Sara J. Omohundro
CFA

Investment Strategist

July 15, 2026: The Supply Side of the Stock Market

On June 12, SpaceX completed the largest IPO in history, raising $75 billion at a valuation of approximately $1.8 trillion. The offering was reportedly four times oversubscribed, highlighting the strong investor enthusiasm surrounding the company and the broader artificial intelligence and innovation themes that have driven markets higher in recent years. Yet while attention has focused on demand, investors may be overlooking the more important story: supply.

 

Recent years have been characterized by negative net equity supply, as corporate buybacks consistently exceeded new share issuance. In effect, public companies were removing more stock from the market than they were creating. This reduced the supply of publicly traded shares and likely provided an underappreciated tailwind for stock prices. Net equity issuance remained deeply negative from 2021 through 2025, driven largely by aggressive repurchase activity.

 

That backdrop may now be changing. SpaceX’s IPO could represent only the first wave of a significant increase in public equity supply. Additional shares may enter the market as lockup periods expire, while other highly valued private companies—including Anthropic and OpenAI—are widely expected to pursue public offerings.
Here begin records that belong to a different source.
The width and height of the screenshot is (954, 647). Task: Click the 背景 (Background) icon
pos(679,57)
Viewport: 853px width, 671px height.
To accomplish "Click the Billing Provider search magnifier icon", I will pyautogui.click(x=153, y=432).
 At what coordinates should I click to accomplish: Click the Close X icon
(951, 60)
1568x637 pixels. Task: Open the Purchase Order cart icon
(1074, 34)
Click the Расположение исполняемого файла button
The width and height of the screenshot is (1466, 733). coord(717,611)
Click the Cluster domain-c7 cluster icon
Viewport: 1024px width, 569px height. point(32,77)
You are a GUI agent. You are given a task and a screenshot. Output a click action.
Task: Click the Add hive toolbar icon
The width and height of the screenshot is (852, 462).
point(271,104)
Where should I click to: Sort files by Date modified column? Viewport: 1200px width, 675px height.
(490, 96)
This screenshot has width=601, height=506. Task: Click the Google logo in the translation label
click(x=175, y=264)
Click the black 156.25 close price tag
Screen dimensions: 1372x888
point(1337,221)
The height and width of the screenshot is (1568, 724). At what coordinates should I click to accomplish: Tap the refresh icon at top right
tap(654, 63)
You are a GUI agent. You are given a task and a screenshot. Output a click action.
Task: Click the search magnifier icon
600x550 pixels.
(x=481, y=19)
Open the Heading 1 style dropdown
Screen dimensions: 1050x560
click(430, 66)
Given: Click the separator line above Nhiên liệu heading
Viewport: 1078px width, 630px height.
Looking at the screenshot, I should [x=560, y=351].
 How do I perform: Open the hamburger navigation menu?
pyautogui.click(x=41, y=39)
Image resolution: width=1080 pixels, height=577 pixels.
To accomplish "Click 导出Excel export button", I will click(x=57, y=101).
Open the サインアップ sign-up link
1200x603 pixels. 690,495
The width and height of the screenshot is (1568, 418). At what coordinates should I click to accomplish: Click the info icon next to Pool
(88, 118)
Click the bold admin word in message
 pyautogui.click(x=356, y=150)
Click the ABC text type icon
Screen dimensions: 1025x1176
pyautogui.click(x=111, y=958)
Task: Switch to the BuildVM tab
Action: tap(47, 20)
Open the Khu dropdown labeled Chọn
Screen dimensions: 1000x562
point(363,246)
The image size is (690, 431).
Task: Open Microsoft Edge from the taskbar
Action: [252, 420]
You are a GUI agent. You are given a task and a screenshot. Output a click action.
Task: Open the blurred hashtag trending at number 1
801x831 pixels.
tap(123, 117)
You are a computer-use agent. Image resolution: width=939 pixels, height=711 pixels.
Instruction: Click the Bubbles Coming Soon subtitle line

Taken together, the amount of new equity issuance could rival many years of typical IPO activity.

 

For investors, the key question is whether demand will keep pace with a growing supply of shares. A larger investable universe creates new opportunities, but rising equity supply may also remove a support that has benefited markets in recent years. As a result, future returns may depend more on fundamentals and careful security selection as supply-driven tailwinds dissipate.